Rocky indigenous girl strives for bright future
MARIA Mitchell-Lawton is a proud indigenous woman.
Yesterday she was one of 95 Rockhampton indigenous students who celebrated graduating from Year 12 in a special ceremony held at CQUniversity in Rockhampton.
These students were given scholarships by the Queensland Aboriginal and Torres Strait Islander Foundation (QATSIF) scholarship program to help them complete their senior schooling and increase their job opportunities.
The Emmaus College School Captain said she enjoyed her studies at high school, especially English, mathematics and legal studies.
"The scholarship has benefited me because it has given me the motivation to believe that I can actually achieve things...my learning is not wasteful,” she said.
"Education is very important to not only myself but to my culture and my people.
"It is very powerful and you can do a lot with education so I encourage my indigenous people to strive for better things.”
Maria has big plans ahead of her after she graduates from high school.
"I plan on going to university and completing my degree in law or criminology and criminal justice,” she said.

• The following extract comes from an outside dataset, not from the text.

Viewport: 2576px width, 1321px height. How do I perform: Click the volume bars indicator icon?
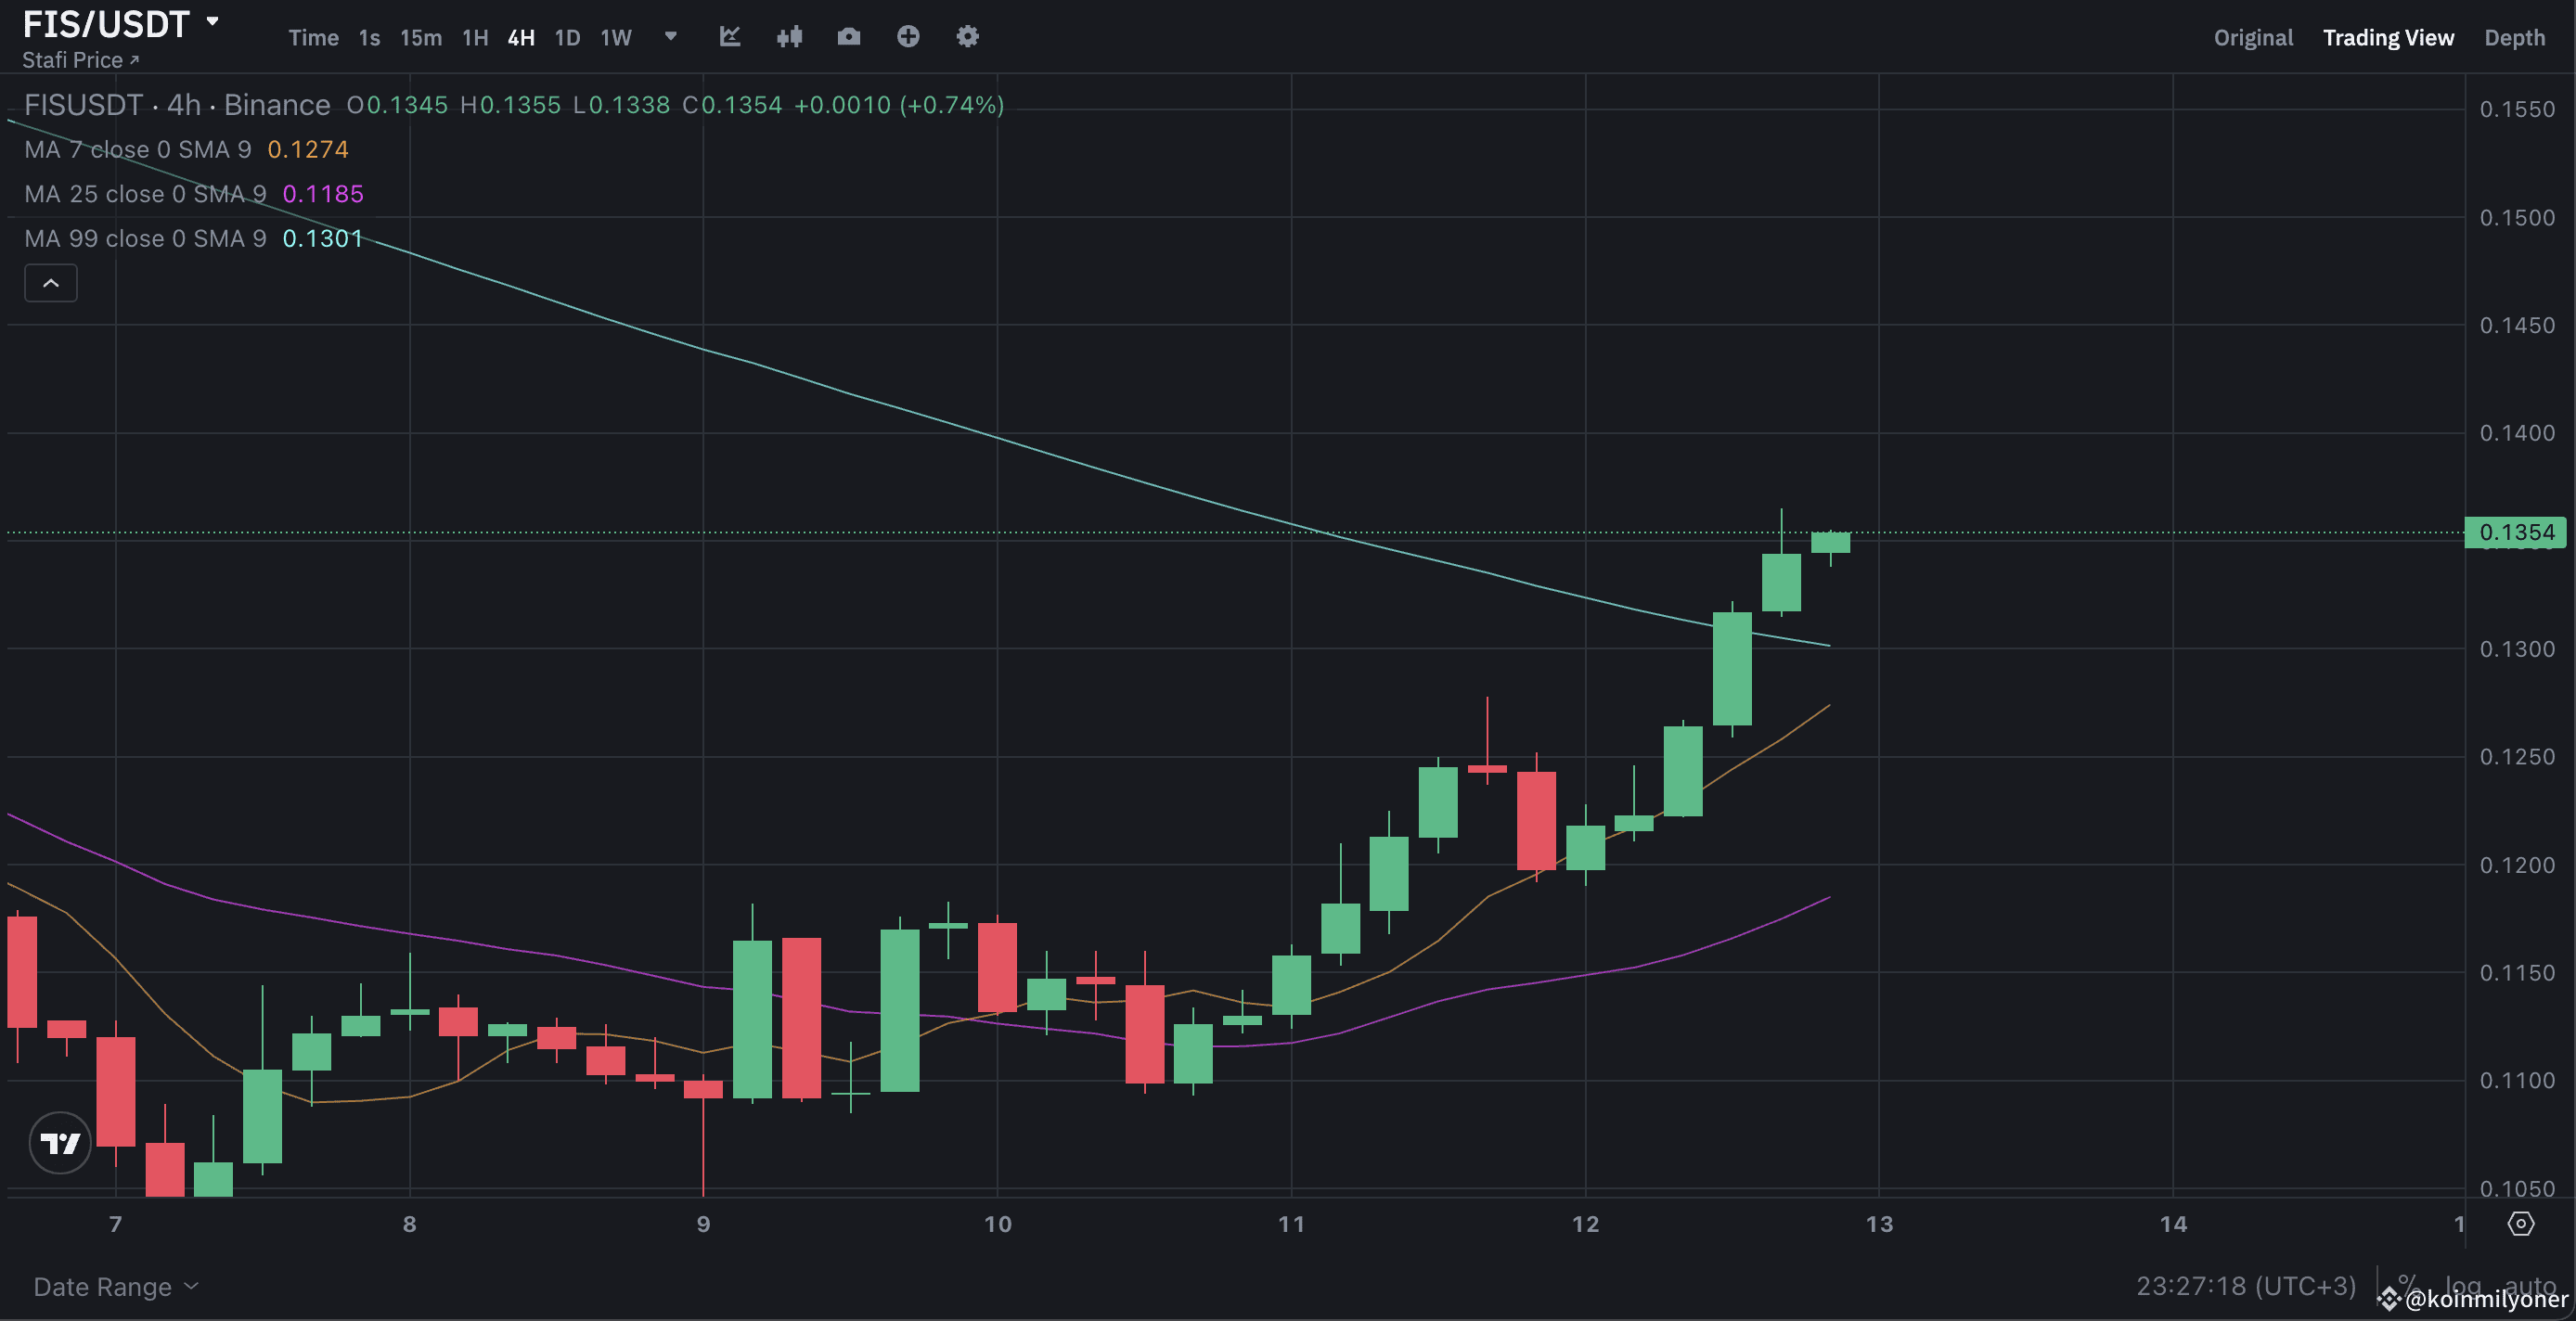click(x=789, y=37)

Aboriginal and Torres Strait Islander Partnerships Minister Mark Furner said the QATSIF scholarship program provides a bright future for thousands of indigenous students in Queensland.

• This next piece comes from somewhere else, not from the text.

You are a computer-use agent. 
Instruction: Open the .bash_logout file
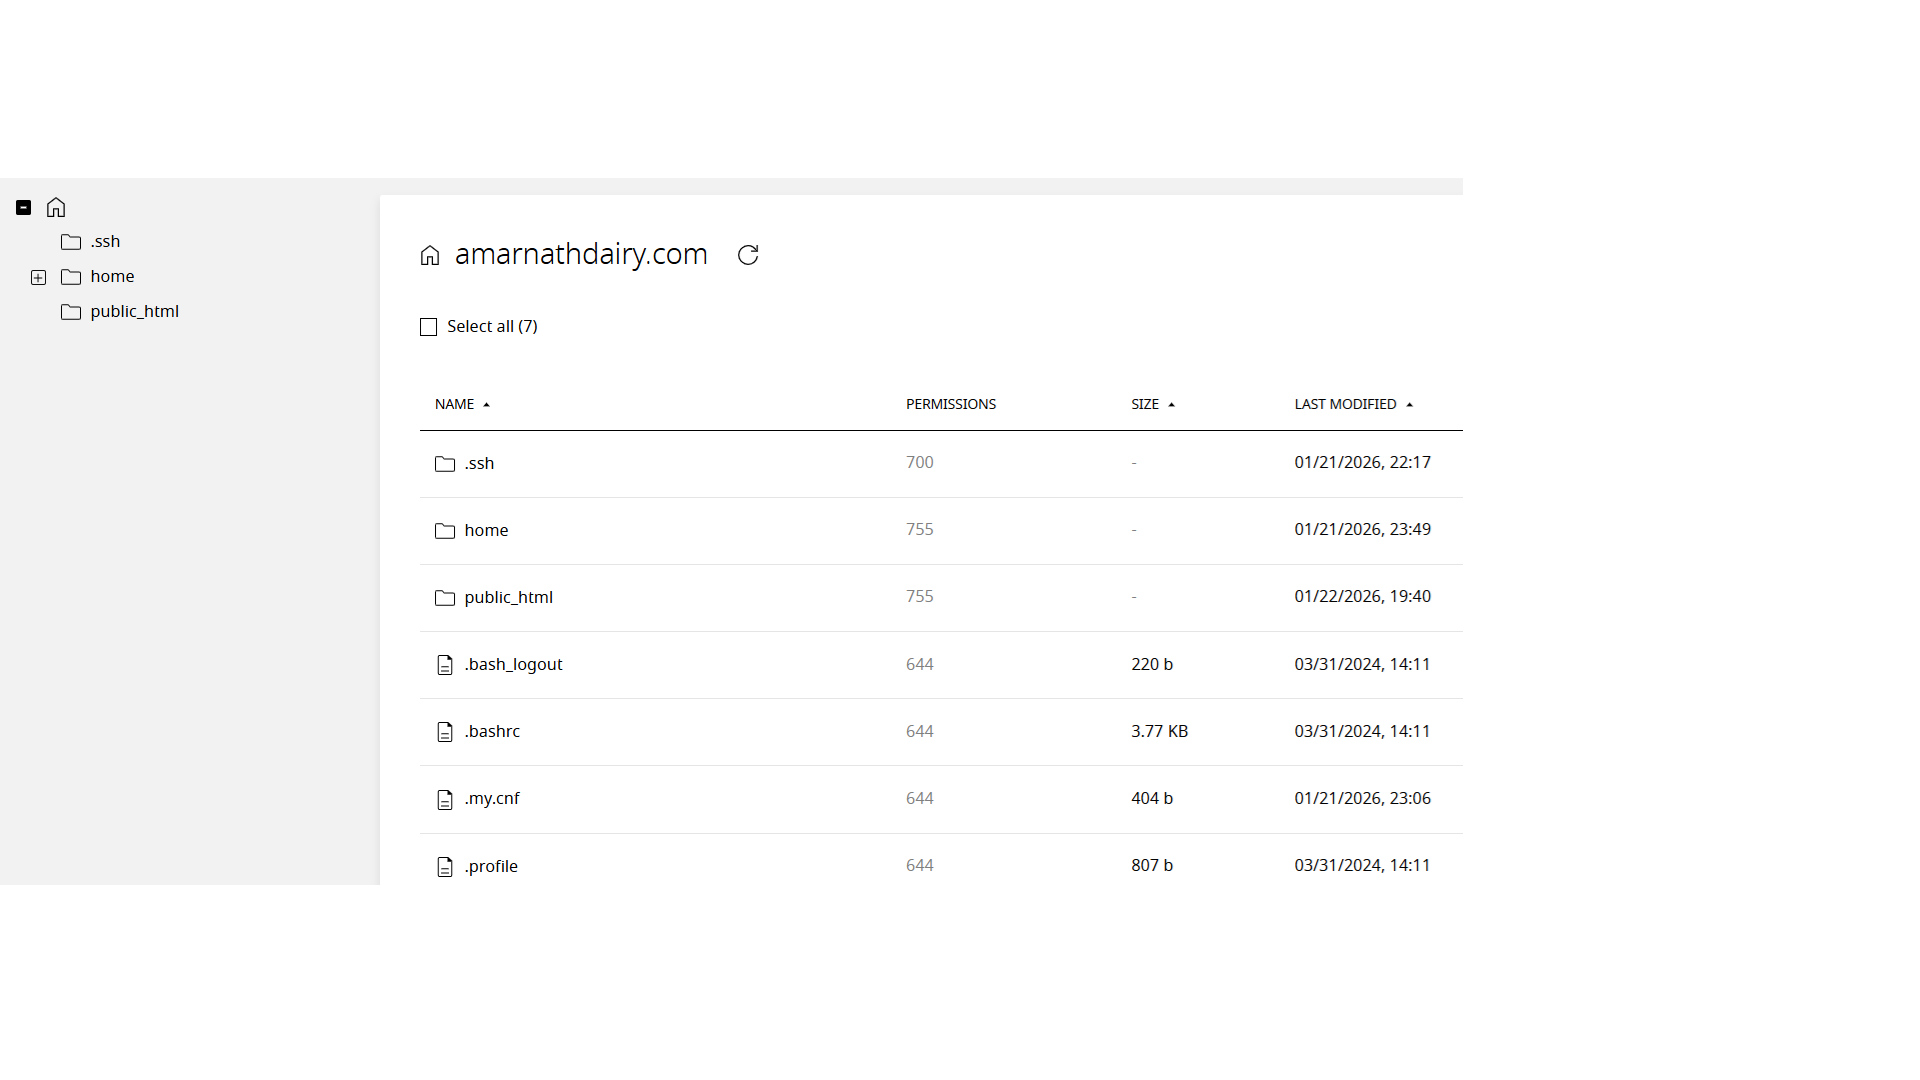click(513, 664)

"More than 6000 scholarships have been awarded to students in more than 250 schools from all sectors throughout the state, including in regional and remote locations,” he said.

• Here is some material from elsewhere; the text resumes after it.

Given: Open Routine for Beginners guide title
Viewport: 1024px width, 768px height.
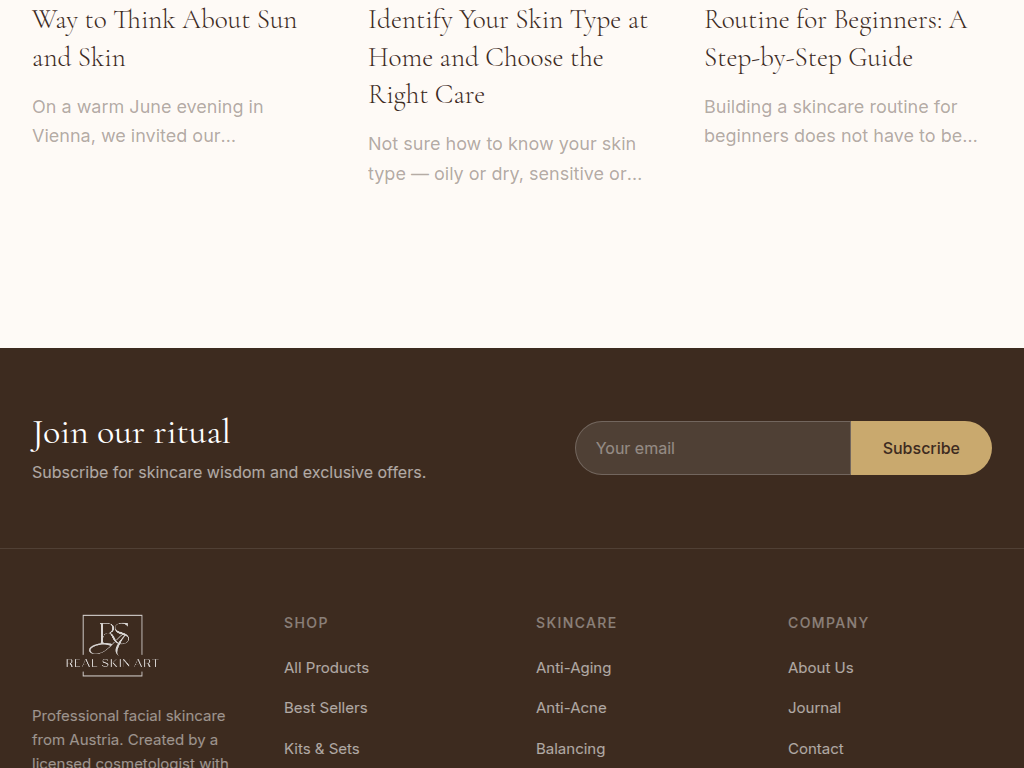Looking at the screenshot, I should [x=835, y=39].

"Last year, QATSIF scholarship recipients made up almost half of the state's estimated Indigenous Year 12 cohort.”
Minister Furner said this year's state budget would enable 2000 indigenous students to enter the job market.
"The Palaszczuk Labor Government will continue to remove obstacles to education and support proven programs to close the gap in education, which we know also leads to better job outcomes.”